ALROSA, plus grand producteur de diamants bruts au monde en volume, a mis le pied sur l’accélérateur ces dernières années pour asseoir une position de leader au sein de l’industrie du diamant et s’engager plus avant dans des démarches d’approvisionnement responsable.[:] Peter Karakchiev, responsable des relations internationales chez ALROSA, a accepté de répondre à nos questions et de nous éclairer sur l’implication grandissante de l’entreprise auprès de l’industrie et d’organisations internationales (WDC, RJC, KP ou DPA), mais aussi sur son engagement en matière de RSE en général, ou son positionnement face aux besoins du consommateur final…
1. Peter Karakchiev quel est votre rôle chez ALROSA ?
Je suis entré chez ALROSA en 2013 avec pour mission d’optimiser les relations avec l’industrie et de rédiger une approche complète de la régulation et de l’approvisionnement responsable des diamants. Depuis, ALROSA a officiellement rejoint le WDC et le RJC, réitéré sa position quant aux affaires du KP et participé à la création de la DPA.
2. Pourquoi rejoindre le WDC et le RJC était important et qu’attendez-vous, en tant que minier d’une part, en tant que membre important de l’industrie d’autre part, de votre collaboration avec ces organisations internationales ?
Être partie prenante d’organisations de l’industrie, c’est important pour l’entreprise à deux niveaux, comme vous le dites à juste titre. D’une part, ALROSA s’est engagée envers des pratiques commerciales responsables et a volontairement décidé de suivre les plus hautes règles internationales, basées sur le KP, socle de toute régulation réussie dans l’industrie diamantaire. D’autre part, le fait d’être leader mondial de la production diamantaire nous oblige à être fermement engagés, non seulement envers l’auto-régulation de l’industrie, mais aussi à participer activement à son évolution, en introduisant des pratiques utiles pour répondre aux difficultés actuelles qui, si on ne les traite pas, peuvent avoir des conséquences négatives sur le cœur de notre activité : la confiance des consommateurs. C’est pourquoi aujourd’hui, ALROSA est membre du conseil des trois organisations diamantaires internationales mentionnées ; nous défendons le changement et le développement pour révéler les réalités commerciales responsables du XXIe siècle à cette industrie unique et formidable. Cela implique de nombreuses interactions quant à l’avenir du système de garanties (SoW) et pour soutenir le développement du KPCS via le WDC, la réforme du code de pratiques du RJC, ainsi qu’avec nos partenaires dans toute la filière. Nous avons la chance d’entretenir des relations bilatérales étroites avec la plupart d’entre eux mais cela ne signifie pas que les discussions sur la régulation de l’industrie sont faciles. Au final, nous avons tous des intérêts et des emplois du temps différents mais des objectifs et des engagements communs, qui nous amèneront à trouver un consensus, quel que soit le sujet.

Section des données:
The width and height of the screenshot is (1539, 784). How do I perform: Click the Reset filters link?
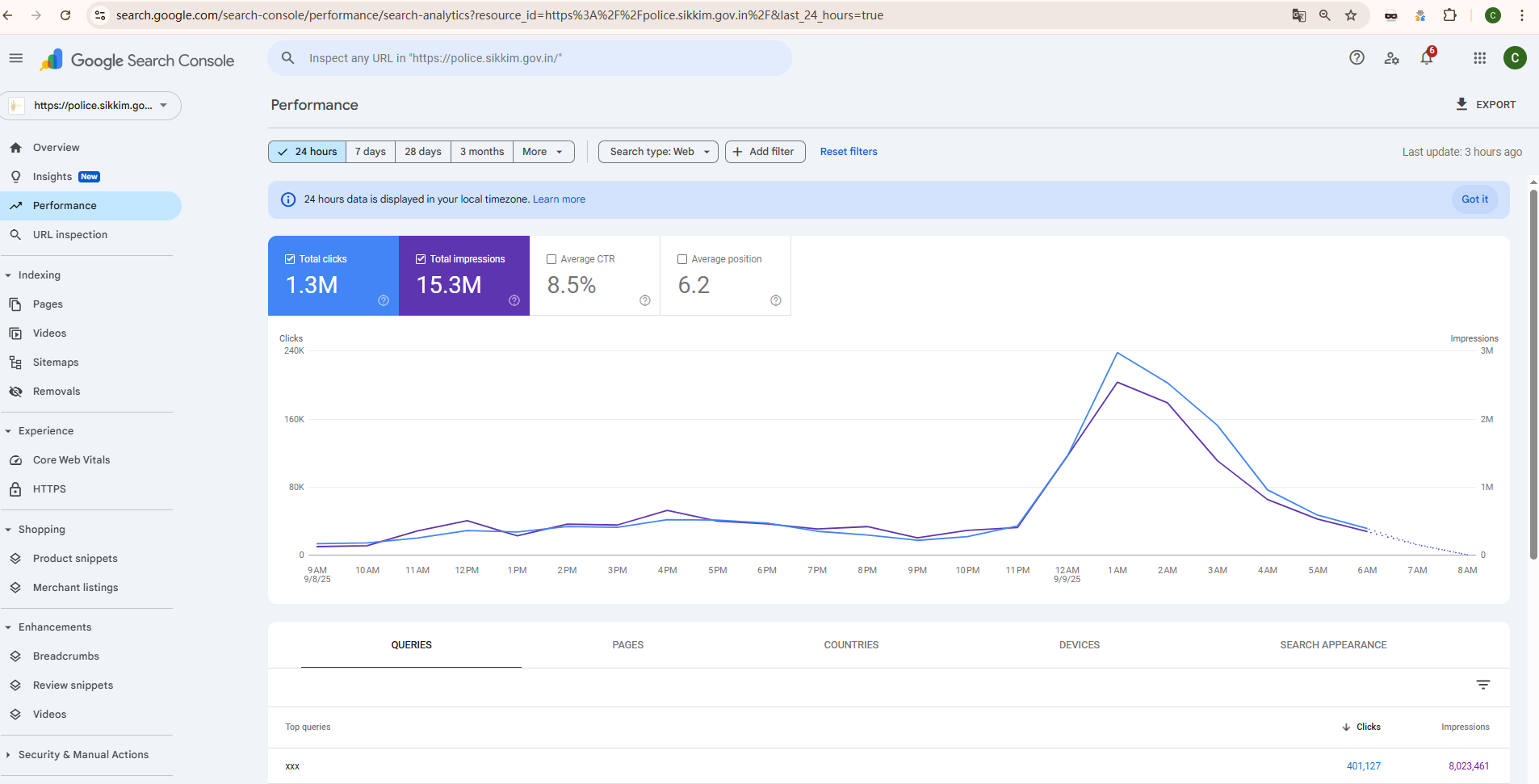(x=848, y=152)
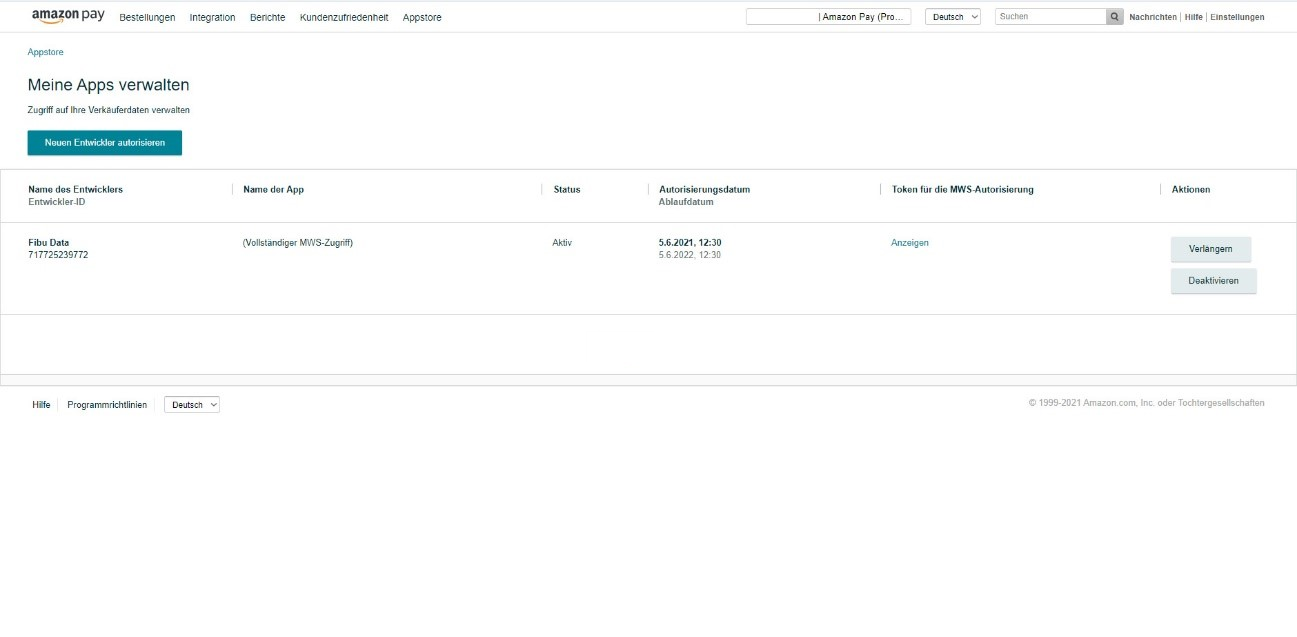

Liste des tâches:
(A) Recopiez le passage de l'entretien sur ALROSA depuis « Je suis entré » jusqu'à « organisations internationales ? » inclus.
(B) Répondez à ces questions d'après l'entretien sur ALROSA :
(i) En quelle année Peter Karakchiev est-il entré chez ALROSA ?
(ii) Quel poste Peter Karakchiev occupe-t-il chez ALROSA ?
(iii) Qu'est-ce que Peter Karakchiev désigne comme le cœur de l'activité de l'entreprise ?
(C) Rédigez la suite de l'entretien sur ALROSA après sa dernière phrase.

Réponses rédigées:
(A)
Je suis entré chez ALROSA en 2013 avec pour mission d’optimiser les relations avec l’industrie et de rédiger une approche complète de la régulation et de l’approvisionnement responsable des diamants. Depuis, ALROSA a officiellement rejoint le WDC et le RJC, réitéré sa position quant aux affaires du KP et participé à la création de la DPA.
2. Pourquoi rejoindre le WDC et le RJC était important et qu’attendez-vous, en tant que minier d’une part, en tant que membre important de l’industrie d’autre part, de votre collaboration avec ces organisations internationales ?

(B)
(i) En 2013.
(ii) Il est responsable des relations internationales.
(iii) La confiance des consommateurs.

(C)
3. Quel a été le rôle d’ALROSA dans la création de la DPA en mai 2015 ? Pourquoi était-ce, selon vous, le bon moment pour les principaux miniers de créer une structure dont le rôle serait de stimuler la demande des consommateurs et le désir pour les diamants ? Concrètement, au quotidien, comment collaborez-vous les uns les autres ?
ALROSA a eu un rôle à jouer pour créer et poser les bases de la gouvernance du tout premier organisme de miniers de diamants, la DPA. L’idée existait depuis de nombreuses années et sa réalisation était très attendue. La DPA a été créée à un moment crucial pour toute l’industrie, avec pour mission de garantir la future confiance des consommateurs dans notre produit et son intégrité. Naturellement, il a fallu un peu de temps pour que le projet décolle. Mais les membres fondateurs de la DPA partageaient des objectifs communs. Le calendrier est essentiel. Tout le monde à la DPA espère tirer profit des investissements dans le marketing générique des diamants dans un proche avenir. Aujourd’hui, le travail de la DPA est parfaitement structuré. ALROSA, partenaire essentiel du financement de l’association, est totalement satisfaite des progrès réalisés par la direction de la DPA aux États-Unis, le principal marché de consommation, et du lancement de projets bénéfiques à l’industrie. Nous sommes impatients qu’en 2018, la DPA élargisse ses activités de marketing générique en Inde et en Chine, mais qu’elle aborde aussi, avec d’autres participants de l’industrie, les questions des synthétiques non déclarés et de l’approvisionnement responsable et qu’elle se penche sur les meilleures pratiques commerciales.
4. En 2013, Igor Sobolev, premier vice-président et directeur exécutif d’ALROSA avait annoncé à Edahn Golan que l’objectif était de « dominer le marché d’ici 2018 ». Où en êtes-vous ?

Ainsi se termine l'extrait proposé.